I had this idea to dig up really old writing and share it. So here is the From The Vault miniseries.
Social commentary is found best with hushed whispers.
Hiding in the dark from an invading force.
Dodging light wearing our best disguises.
Drinks getting poured and her confidence rises.
She wants her man and tonight she's dressed to kill.
Or at least give him a thrill.
Got my heartbeat going so fast.
You make me want club life again.
That bottle poppin culture.
Hot tubs filled with freedom.
Bubbly arguments aint possible.
But it all gets boring after time.
I start thinking do I want this all my life?
Cause I don't know about you..
But my days are long and i'm always looking to the future.
I just want to be set.
And fuck the struggle.
I feel I gotta give a big shout out the veterans.
But where are my bullets at?
How am I supposed to become a man?
MTV aint making me appreciate life.
I feel disconnected.
But sometimes those sweet things in life make up for it all.
I feel fucking preachy saying something like that.
Hate that self concious thought that's always there.
But life can be good.
I can't be the only one who likes fresh air and a cute girl at the bus stop.
She's a warm soul amongst the cold and wicked.
Seductive grays and a consumer mentality.
Plastic bags and non bio-degradable materials littering the floor.
Laminated newspapers.
Insane shit.
Yes..
I got this and that.
Petty highs and ipod fantasies.
Daylight savings time..
I don't even mind the snow.
It's more of the feeling of being cooped up all the time.

**Recorded information**
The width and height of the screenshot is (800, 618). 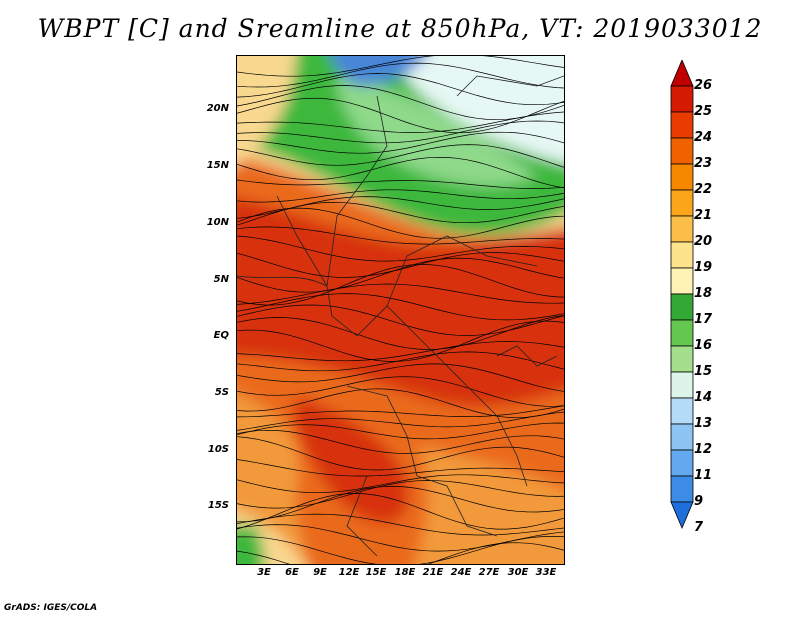 I want to click on lat-tick-label: 5S, so click(x=222, y=392).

**Work request 1**
In the From The Vault piece, what does the speaker say they don't even mind?
**Work request 2**
Duplicate the part of the From The Vault piece that begins at the words "Dodging light wearing" and stops after "arguments aint possible.".

**Answer space 1**
The snow.

**Answer space 2**
Dodging light wearing our best disguises.
Drinks getting poured and her confidence rises.
She wants her man and tonight she's dressed to kill.
Or at least give him a thrill.
Got my heartbeat going so fast.
You make me want club life again.
That bottle poppin culture.
Hot tubs filled with freedom.
Bubbly arguments aint possible.